The new EHP would fit in with AMD's larger plans to make an aggressive push back into the data center. At a meeting with financial analysts and journalists in May in New York City, President and CEO Lisa Su and other executives said the recharged effort in the data center would include not only servers, but also workstations, networking gear and storage products. Su said the data center "is probably the biggest single bet we're making today."

However, the executives said the growing demand for more choice in the x86 server market was due to the need for more competition and to improve the economics and innovation in the space. AMD wants to provide that alternative to Intel, according to Forrest Norrod, senior vice president and general manager of the company's Enterprise, Embedded and Semi-Custom Unit.

Not surprisingly, AMD is taking a heterogeneous approach to the idea of a chip for exascale computing. Since buying graphics maker ATI in 2006, the vendor has been at the forefront of integrating its CPUs and GPUs on the same piece of silicon—creating its APUs—and along with Nvidia has been aggressive in pushing GPU accelerators to help organizations in the high-performance computing (HPC) space speed up the performance of their supercomputers while holding down power consumption. The GPUs can more efficiently run the highly parallel workloads that are becoming more commonplace in HPC.

AMD also has been the driver behind the Heterogeneous System Architecture (HSA), which is aimed at creating processor designs that enable the CPUs and GPUs to work together more seamlessly. Software developers don't have to program to one or the other; the system will decide which will run the workloads.

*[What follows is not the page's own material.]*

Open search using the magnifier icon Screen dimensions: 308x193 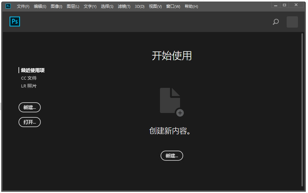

In the latest Top500 list of the world's fastest supercomputers—released in July—90 of the systems use GPU accelerators from AMD or Nvidia or Intel's x86 Xeon Phi co-processors, up from 75 in the list released in November 2014. Four of the top 10 use accelerators.

AMD's exascale chip will leverage new products and technologies outlined by company executives in the meeting with financial analysts in May. They will include the Zen CPU core design, an architecture two years in the making that will include simultaneous multi-threading (SMT)—a technology similar to Intel's Hyper-Threading—for improved performance, support for DDR4 memory and a FinFET transistor design. Zen will offer significant performance and power-energy improvements over current APUs, officials said. Zen will appear in an array of chips for everything from high-end PCs to servers.

The EHP also will use AMD's High-Bandwidth Memory (HBM) technology (up to 32GB of HBM2) and an interconnect—AMD's Coherent Fabric—to facilitate communication between the CPUs and GPUs. An interposer will connect the memory stacks to the CPUs and GPUs. It reportedly will deliver 10 teraflops of throughput, with 100,000 linked together to offer exascale computing.

The Obama administration last week issued an executive order creating the National Strategic Computing Initiative (NSCI), which includes accelerating the development of an exascale system in the United States as one of its key goals. The government is looking for a system that can deliver 100 times the performance of current 10-petaflop systems across a range of applications, but also—over the next 15 years—creating the technology needed for future HPC systems after current semiconductor technologies hit their limits and Moore's Law is exhausted.